February 25, 2005

Cornucopia / Cynthia Dewes

When martyrdom takes on personal meaning

From grade school on, we’ve read about patriots who fought in the American Revolution, the Civil War and World War II. We’ve tried to imagine what it means to be threatened personally, and to actually sacrifice time, money and sometimes our lives in order to uphold the national principles we cherish.

Only after 9/11 did it dawn on most of us that we might be in a position where death and the destruction of our American way of life are not only possible, but also imminent. We may be the strongest nation on Earth, but we’re still vulnerable.

It’s much the same in religious matters. Unlike many Catholics and other Christians worldwide who’ve suffered oppression because of their beliefs, we’ve never really needed to consider being martyred for the faith. When the Gospel said we’d be persecuted for Christ, little did we think a time would come when it applied to us personally.
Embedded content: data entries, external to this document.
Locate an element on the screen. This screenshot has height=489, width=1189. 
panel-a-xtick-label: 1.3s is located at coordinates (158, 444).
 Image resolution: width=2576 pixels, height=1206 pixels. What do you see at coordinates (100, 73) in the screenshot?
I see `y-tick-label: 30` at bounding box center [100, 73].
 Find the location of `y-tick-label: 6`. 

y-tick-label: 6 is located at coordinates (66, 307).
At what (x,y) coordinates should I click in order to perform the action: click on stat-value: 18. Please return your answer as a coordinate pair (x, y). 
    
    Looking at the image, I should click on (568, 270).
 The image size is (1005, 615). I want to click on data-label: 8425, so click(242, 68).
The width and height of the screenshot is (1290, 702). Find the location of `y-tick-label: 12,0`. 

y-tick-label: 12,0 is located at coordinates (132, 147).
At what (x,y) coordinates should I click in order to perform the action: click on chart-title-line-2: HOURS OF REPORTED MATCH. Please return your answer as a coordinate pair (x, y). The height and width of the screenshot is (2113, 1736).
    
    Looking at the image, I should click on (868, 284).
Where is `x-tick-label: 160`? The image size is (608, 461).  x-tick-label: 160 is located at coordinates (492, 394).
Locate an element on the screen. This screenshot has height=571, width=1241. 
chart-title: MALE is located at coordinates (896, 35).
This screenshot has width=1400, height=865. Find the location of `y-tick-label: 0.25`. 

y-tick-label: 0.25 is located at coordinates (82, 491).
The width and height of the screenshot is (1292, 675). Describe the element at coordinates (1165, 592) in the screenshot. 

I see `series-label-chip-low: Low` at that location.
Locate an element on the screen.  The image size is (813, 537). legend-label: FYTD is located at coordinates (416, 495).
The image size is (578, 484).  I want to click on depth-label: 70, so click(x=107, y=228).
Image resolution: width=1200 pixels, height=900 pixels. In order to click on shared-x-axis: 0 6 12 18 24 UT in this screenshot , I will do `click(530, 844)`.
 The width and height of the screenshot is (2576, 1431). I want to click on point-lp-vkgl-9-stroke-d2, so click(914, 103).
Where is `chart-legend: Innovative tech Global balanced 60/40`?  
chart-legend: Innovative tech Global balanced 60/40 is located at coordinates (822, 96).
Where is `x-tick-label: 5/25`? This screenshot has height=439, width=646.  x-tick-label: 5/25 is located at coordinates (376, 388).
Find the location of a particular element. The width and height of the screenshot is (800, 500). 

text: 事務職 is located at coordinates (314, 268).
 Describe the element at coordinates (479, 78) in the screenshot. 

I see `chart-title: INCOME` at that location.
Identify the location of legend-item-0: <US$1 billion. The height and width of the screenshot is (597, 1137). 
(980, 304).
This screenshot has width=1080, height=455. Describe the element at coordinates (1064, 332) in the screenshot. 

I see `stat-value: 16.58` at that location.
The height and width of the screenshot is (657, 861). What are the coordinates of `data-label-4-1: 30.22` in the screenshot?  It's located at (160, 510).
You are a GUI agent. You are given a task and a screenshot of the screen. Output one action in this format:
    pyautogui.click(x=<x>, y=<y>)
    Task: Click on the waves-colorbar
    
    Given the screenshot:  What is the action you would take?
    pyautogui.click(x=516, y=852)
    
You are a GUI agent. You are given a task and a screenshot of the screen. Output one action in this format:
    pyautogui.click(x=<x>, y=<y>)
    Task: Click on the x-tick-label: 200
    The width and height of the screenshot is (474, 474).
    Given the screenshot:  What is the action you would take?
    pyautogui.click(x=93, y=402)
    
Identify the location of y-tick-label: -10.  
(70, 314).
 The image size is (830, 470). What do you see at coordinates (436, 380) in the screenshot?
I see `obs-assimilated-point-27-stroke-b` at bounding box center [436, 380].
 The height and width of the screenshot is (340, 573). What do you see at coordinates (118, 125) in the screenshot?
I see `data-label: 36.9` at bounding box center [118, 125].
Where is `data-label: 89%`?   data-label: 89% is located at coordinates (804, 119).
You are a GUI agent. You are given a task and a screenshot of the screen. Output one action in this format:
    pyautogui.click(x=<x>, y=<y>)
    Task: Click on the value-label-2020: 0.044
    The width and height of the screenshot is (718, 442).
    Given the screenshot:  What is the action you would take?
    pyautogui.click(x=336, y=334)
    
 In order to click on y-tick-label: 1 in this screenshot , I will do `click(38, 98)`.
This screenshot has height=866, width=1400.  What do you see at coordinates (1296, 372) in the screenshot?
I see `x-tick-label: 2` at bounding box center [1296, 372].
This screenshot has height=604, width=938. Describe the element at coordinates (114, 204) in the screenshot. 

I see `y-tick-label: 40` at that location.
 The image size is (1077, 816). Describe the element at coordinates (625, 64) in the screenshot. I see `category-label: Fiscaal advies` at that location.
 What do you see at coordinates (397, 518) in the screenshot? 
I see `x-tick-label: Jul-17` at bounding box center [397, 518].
Well, guess what. That time appears to have come, at least if we’re paying ­attention to current trends and events.

Recently, I saw a segment of CBS-TV “Sunday Morning” on the subject of infidelity in relationships between men and women. When they took a poll on the street about who would more likely be unfaithful, a man or a woman, almost everyone answered “a man.” That would seem to agree with popular wisdom, including ideas found in books, movies and other cultural venues. It’s been the case since long before Hamlet dumped Ophelia or Stella Dallas suffered unceasingly as a “backstage wife.”

But, then the commentator pointed out that men no longer have a corner on the infidelity market. Television series such as “Sex in the City,” talk shows, movies and even forensic crime dramas constantly depict wives and girlfriends as perpetrators of illicit affairs, often abandoning their families in order to scratch some ­elusive itch.

All this is bad enough, I thought. But then, a woman—whose credentials I missed—declared that it’s about time women were as unfaithful as men are. At last, they’ve reached the same pinnacle of sexual freedom of expression that men enjoy, and they are to be congratulated.

While still digesting this, I read about a man who’s arguing strongly and at length that Abraham Lincoln was homosexual (being who he was, Lincoln can hardly be called “gay,” even by this person).

In fact, that is one of this fellow’s major arguments: that the reason Honest Abe was so sad and melancholy, and that his marriage was so unhappy, is because he was a closet homosexual. As evidence, the man cites letters that Lincoln wrote to men friends written in the florid, rather romantic style of the time.

He also mentions that Lincoln had a male roommate, and sometime bedmate, for long periods of time. Never mind that sharing beds was not uncommon on the frontier, or that same-sex friendships were considered the most appropriate for either gender.

It was almost enough to spoil Presi­dents Day for me, and Valentine’s Day, too. But, if martyrdom is to be my fate, I’m ready. I’ll stand up in public for fidelity, both male and female, and for Old Abe’s virtue, too. Just spare me the bloody torture, please.

(Cynthia Dewes, a member of St. Paul the Apostle Parish in Greencastle, is a regular columnist for The Criterion.)